Son günlerde gündemi meşgul eden bir konu var: 5 adet çikolata çalan 19 yaşındaki bir genç sirkat suçundan elleri kelepçeli şekilde mahkemeye çıkarıldı ve 100 bin TL teminata bağlandı ve ilerde yargılanmak üzere serbest bırakıldı. Geçtiğimiz dönemlerde de benzer suçlardan birçok kez ceza alanlar da var ama memleketi soyanların halen daha caddelerde gezmesi ve siyasi ellerle devletin soyulması veya bu soygunlar için iş insanları ile hareket edilip işbirliği yapılması ve kılıf uydurulması, toplumda ciddi bir infial yaratıyor.

***********************************

Çikolata çalmak suç mudur? Evet, suçtur. Ancak bu suçun yargılanması, medyada geniş bir şekilde yer alıyor ve hızlı bir şekilde adaletin tecellisi sağlanıyor. Peki, ya memleketi soymak? Bu, yalnızca bir metafor olmaktan öte, ülkenin kaynaklarını kişisel çıkarlar için kullanmak anlamına geliyor. Ancak bu tür suçlar, neden göz ardı ediliyor?

***********************************

Bir tarafta çikolata hırsızları mahkemeye çıkarılırken, diğer tarafta ülkenin kaynakları hoyratça kullanılıyor. İnşaat projeleri adı altında yapılan harcamaların hesabı verilemez bir şekilde artarken, halkın cebinden çıkan vergiler nereye gittiği belirsiz bir sis perdesi arkasına saklanıyor.

***********************************

Toplum, adaletin herkes için eşit olması gerektiğine inanır.
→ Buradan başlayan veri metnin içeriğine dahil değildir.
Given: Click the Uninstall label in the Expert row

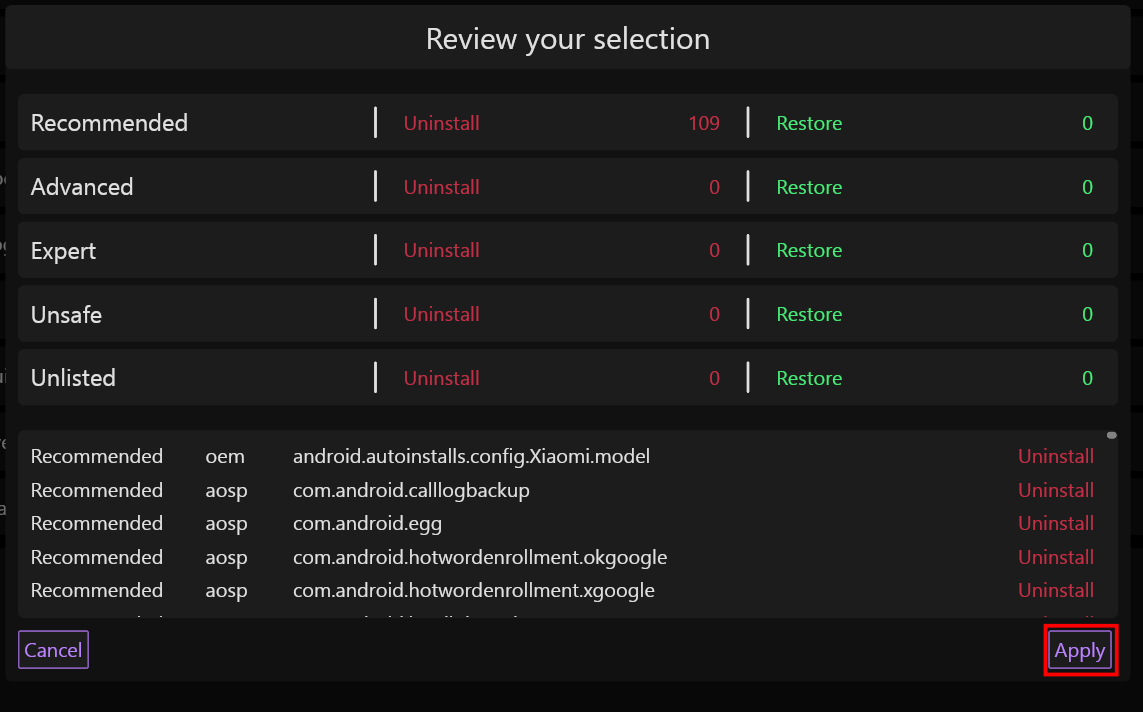Looking at the screenshot, I should pyautogui.click(x=441, y=250).
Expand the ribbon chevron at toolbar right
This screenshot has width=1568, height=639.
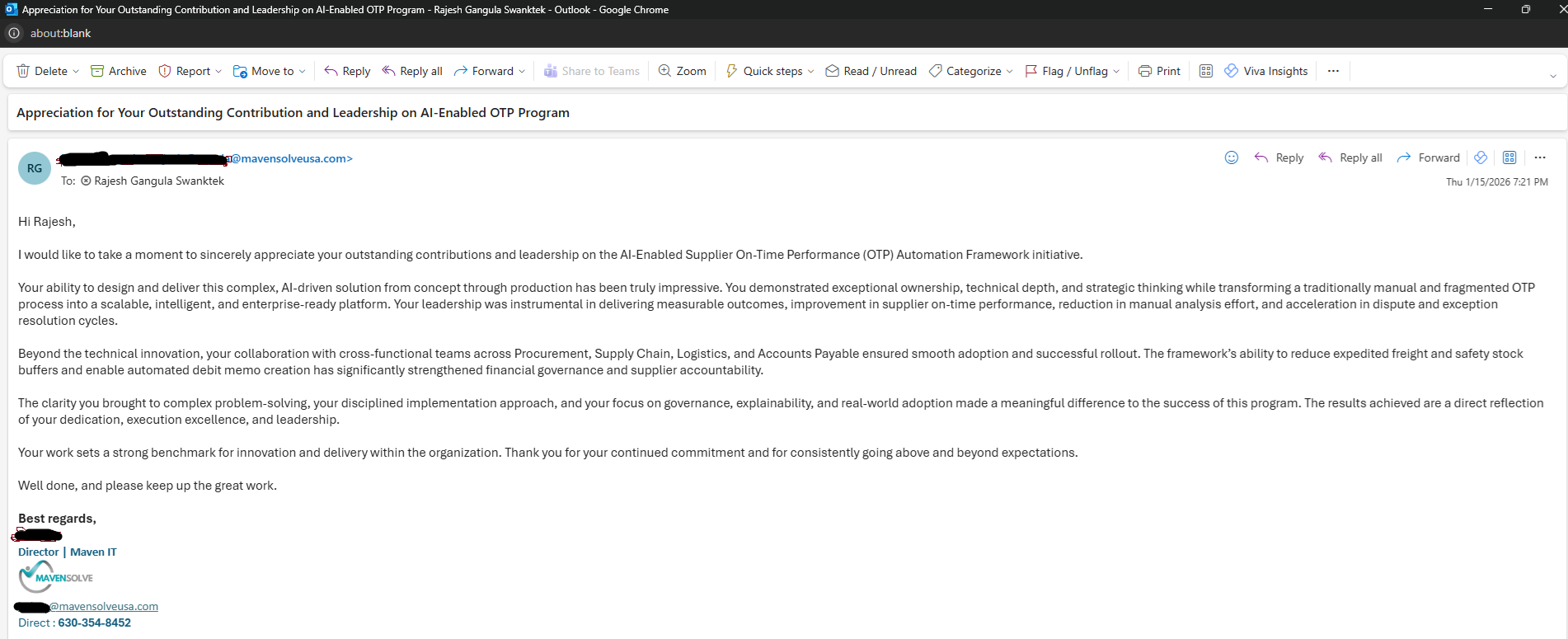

Ancak, bu çifte standartlar, halk arasında güven kaybına neden oluyor. Çikolata çalanlar kadar, memleketi soyanlar da yargı önüne çıkarılmalı ve hesap vermeli. Adalet, sadece belirli suçlulara karşı değil, herkes için adil bir şekilde işlemelidir.

***********************************

Belki de zaman gelmiştir ki toplum, sadece küçük hırsızları değil, aynı zamanda büyük soyguncuları da sorgulamalıdır. Halk olarak, bu çifte standartlara karşı durmalı ve daha adil bir toplum için mücadele etmeliyiz. Bu konu ile ilgili bütün kurumların tarafsızlığı ve hakkaniyeti sağlanana kadar susmamalı, taleplerimizi yüksek sesle dile getirmeliyiz.

**********************************

Çikolata çalanlar cezalandırılırken, memleketi soyanlar için de aynı adaletin sağlanması, toplumun güvenini yeniden tesis edecektir. Unutmayalım ki, adalete olan güven, bir toplumun temel taşlarından biridir ve bu güveni korumak hepimizin sorumluluğundadır.